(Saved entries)
········
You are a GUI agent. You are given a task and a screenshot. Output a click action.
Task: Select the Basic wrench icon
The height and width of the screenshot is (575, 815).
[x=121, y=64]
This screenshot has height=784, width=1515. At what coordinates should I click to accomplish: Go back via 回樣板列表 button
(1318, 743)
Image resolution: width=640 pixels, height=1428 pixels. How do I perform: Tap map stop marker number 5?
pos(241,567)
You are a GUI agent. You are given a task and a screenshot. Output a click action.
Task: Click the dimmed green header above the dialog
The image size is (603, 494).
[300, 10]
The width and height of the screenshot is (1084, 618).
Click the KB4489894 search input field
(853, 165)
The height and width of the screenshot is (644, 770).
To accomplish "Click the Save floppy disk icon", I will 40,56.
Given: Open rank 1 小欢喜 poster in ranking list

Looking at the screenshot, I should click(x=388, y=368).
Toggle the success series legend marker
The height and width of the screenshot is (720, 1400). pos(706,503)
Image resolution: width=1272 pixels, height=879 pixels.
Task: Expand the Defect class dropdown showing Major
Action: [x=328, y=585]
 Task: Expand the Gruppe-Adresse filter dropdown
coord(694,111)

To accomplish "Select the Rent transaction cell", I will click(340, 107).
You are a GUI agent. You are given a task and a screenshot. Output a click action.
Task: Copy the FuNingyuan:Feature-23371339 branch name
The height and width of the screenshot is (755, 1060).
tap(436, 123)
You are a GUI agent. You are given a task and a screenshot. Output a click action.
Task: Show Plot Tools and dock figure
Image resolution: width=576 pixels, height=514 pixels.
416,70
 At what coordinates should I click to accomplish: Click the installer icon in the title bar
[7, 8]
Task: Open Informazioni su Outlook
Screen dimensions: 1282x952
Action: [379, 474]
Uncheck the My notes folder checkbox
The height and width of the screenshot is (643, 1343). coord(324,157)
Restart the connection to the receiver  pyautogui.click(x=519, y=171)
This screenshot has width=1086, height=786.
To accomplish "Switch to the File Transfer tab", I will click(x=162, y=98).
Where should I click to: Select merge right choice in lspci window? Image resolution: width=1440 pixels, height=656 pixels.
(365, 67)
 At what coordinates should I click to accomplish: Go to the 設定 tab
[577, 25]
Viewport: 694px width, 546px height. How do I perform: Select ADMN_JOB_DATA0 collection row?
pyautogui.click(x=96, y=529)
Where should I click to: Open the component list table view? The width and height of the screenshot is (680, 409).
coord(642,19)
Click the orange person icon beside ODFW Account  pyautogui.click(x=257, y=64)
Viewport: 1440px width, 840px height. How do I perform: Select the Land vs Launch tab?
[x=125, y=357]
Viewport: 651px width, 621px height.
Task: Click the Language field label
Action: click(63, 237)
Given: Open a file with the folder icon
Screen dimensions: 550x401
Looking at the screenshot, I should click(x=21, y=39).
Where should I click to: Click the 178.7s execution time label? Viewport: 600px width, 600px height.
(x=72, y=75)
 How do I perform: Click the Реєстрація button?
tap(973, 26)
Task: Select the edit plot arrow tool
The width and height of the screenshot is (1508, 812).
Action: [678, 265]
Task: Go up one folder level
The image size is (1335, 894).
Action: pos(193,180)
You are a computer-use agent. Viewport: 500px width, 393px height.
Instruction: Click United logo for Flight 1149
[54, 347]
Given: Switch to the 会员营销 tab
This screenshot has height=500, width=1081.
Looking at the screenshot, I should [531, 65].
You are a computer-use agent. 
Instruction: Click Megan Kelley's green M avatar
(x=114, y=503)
········
▶ [Problem]:
Copy, from the data above, every line where the word "computer" appears.

▶ [Solution]:
You are a computer-use agent. Viewport: 500px width, 393px height.
You are a computer-use agent. 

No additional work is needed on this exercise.